Brilio.net - Pandemi Corona bisa dibilang memang semakin mengkhawatirkan. Berbagai informasi terkait COVID-19 terus dibagikan di linimasa. Seluruh tim medis dikerahkan untuk menyembuhkan orang yang terinfeksi virus mematikan itu.

Hingga saat ini sejumlah peneliti terus melakukan pengembangan terkait vaksin yang bisa digunakan untuk menangkal virus Corona. Butuh waktu yang tidak sebentar untuk memperoleh vaksin tepat.

Beberapa orang mengatakan apakah darah orang yang telah sembuh bisa mengobati pasien dengan penyakit serupa. Tapi benarkah demikian?

Dilansir brilio.net dari nbcnews.com, Rabu (25/3), para peneliti di Universitas Johns Hopkins di Baltimore, Maryland, Amerika Serikat mengatakan kunci untuk memperlambat penyebaran virus mungkin tersembunyi pada darah pasien yang telah berhasil sembuh.

Penggunaan metode 'serum pemulihan' memang bukan hal yang baru di dunia kesehatan. Metode ini bekerja dengan cara menanamkan antibodi penangkal virus dari darah pasien yang pernah terinfeksi virus yang sama. Meskipun penggunaannya belum merata, namun metode pengobatan ini sudah ada dari seabad lalu.

"Tahun 1918 saat epidemi virus di Spanyol, para ilmuwan melaporkan transfusi darah yang dilakukan oleh pasien yang telah sembuh dapat menurunkan jumlah kematian sebanyak 50% dari orang-orang yang sakit parah," ujar Kepala Departemen Mikrobiologi dan Imunologi di Sekolah Kesehatan Masyarakat Johns Hopkins Bloomberg, Dr Arturo Casadevall kepada nbcnews.com.

Strategi ini juga pernah diterapkan untuk memperlambat penyebaran polio dan campak. Namun agaknya teknik tersebut tidak terlalu disukai. Kemudian era 1950-an muncul inovasi sains yaitu vaksin modern dan obat antivirus.

Dalam penelitian milik Casadevall dan temannya, Dr Liise-anne Pirofski, mereka berpendapat bahwa mengumpulkan serum dari pasien-pasien yang telah sembuh mungkin menjadi harapan terbaik untuk mengobati COVID-19 sembari menunggu vaksin khusus siap pakai.

Selain itu, Dr Jeffrey Henderson, asisten profesor kedokteran dan mikrobiologi molekuler di Fakultas Kedokteran Universitas Washington mengatakan metode transfusi darah pasien bekas sakit sebenarnya sangat sederhana prosesnya.

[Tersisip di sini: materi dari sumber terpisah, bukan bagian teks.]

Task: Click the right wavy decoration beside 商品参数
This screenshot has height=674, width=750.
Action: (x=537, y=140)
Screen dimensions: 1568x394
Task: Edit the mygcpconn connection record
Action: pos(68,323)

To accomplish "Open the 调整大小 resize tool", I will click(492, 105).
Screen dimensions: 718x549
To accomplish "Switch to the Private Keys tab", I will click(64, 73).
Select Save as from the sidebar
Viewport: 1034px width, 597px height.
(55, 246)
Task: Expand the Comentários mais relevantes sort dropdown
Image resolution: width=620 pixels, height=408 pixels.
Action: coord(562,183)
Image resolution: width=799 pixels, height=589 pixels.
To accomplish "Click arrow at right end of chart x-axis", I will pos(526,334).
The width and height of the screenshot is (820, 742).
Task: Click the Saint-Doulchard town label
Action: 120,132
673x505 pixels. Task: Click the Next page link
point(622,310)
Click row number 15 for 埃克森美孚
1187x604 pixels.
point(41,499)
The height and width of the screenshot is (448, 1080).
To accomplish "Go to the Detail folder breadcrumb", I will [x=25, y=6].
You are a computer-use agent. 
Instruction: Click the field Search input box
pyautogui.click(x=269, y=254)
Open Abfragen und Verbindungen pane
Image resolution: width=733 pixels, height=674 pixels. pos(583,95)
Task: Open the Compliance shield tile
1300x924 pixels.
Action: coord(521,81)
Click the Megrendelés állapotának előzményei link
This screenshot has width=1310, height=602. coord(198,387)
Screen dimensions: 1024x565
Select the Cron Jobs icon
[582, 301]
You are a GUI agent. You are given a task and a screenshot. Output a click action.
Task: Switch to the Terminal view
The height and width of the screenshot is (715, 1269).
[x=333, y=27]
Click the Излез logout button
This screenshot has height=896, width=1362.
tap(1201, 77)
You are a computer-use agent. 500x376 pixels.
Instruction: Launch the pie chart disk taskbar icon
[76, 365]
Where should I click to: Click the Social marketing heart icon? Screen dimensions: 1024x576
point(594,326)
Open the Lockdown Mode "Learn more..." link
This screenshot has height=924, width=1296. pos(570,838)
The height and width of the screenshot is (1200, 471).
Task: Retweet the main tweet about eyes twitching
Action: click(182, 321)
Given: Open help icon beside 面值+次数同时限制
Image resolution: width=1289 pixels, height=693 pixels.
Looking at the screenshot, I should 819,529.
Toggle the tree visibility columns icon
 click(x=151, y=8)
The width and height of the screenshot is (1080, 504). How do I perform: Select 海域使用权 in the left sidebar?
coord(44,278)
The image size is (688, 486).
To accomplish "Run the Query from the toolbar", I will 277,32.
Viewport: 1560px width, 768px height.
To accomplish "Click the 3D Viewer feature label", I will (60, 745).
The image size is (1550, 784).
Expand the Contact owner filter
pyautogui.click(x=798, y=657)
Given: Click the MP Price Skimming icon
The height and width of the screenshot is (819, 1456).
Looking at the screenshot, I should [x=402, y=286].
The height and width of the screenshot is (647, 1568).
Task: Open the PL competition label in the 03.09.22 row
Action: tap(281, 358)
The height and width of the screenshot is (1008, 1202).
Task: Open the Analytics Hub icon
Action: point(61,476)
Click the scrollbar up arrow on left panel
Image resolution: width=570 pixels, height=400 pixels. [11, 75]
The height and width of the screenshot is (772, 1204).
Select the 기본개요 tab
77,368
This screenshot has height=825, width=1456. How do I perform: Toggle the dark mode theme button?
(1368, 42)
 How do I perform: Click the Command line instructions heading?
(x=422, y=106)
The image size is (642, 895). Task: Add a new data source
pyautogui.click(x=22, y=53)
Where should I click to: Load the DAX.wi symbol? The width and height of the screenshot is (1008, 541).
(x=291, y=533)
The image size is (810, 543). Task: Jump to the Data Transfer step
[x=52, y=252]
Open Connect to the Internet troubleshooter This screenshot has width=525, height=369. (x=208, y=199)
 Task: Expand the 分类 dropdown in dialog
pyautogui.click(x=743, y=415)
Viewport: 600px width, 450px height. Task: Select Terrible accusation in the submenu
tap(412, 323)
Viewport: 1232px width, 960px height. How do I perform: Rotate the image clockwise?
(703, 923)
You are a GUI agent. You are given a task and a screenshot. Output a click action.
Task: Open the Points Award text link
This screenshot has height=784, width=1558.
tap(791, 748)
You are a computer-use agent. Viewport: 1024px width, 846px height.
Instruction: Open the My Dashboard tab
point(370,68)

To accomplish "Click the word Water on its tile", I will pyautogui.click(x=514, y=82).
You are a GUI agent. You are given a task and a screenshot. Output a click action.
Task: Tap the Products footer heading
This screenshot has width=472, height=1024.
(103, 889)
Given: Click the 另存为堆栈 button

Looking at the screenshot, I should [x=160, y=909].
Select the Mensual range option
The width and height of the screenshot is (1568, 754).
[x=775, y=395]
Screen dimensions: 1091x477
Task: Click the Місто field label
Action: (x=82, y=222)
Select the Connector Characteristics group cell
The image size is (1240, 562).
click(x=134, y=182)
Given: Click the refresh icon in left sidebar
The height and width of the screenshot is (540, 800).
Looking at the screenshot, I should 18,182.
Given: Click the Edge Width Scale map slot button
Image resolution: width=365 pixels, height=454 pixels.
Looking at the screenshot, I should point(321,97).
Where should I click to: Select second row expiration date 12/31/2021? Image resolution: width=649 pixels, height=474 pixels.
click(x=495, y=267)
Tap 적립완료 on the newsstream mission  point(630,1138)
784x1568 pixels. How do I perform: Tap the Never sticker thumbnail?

"Meski tetap memiliki risiko dalam mentransfusikan darah, namun cenderung aman dilakukan," ujarnya. Selain itu keuntungan lainnya karena hampir semua rumah sakit sudah memiliki peralatan yang dibutuhkan untuk mentransfusikan darah.

Pasien yang sembuh diklaim berhasil membuat antibodi terhadap patogen yang terinfeksi. Antibodi ini akan ada pada darah selama berbulan-bulan bahkan bertahun-tahun. Dengan mengumpulkan plasma darah dari pasien yang telah sembuh ini, pasien yang belum pulih bisa mendapatkan harapan hidup.

Sementara itu, Dr Zhang Wenhong, seorang dokter di China juga telah mulai merawat pasien COVID-19 dengan plasma yang dipanen dari penyintas. Hasilnya cenderung positif, terutama ketika metode ini diterapkan pada awal penyakit, meskipun belum diuji secara luas.

Dr Zhang Wenhong mengatakan transfusi darah ini setidaknya bisa memperpendek masa pemulihan dari yang 10 hari menjadi 5 hari. Dengan begitu pasien bisa kembali sembuh lebih cepat dari yang seharusnya.

Zhang juga menyebut bahwa metode ini bukanlah metode baru yang pernah dilakukan di dunia kesehatan. Pengkajian ulang para ahli harus tetap dilakukan secara lebih teliti dan mendalam.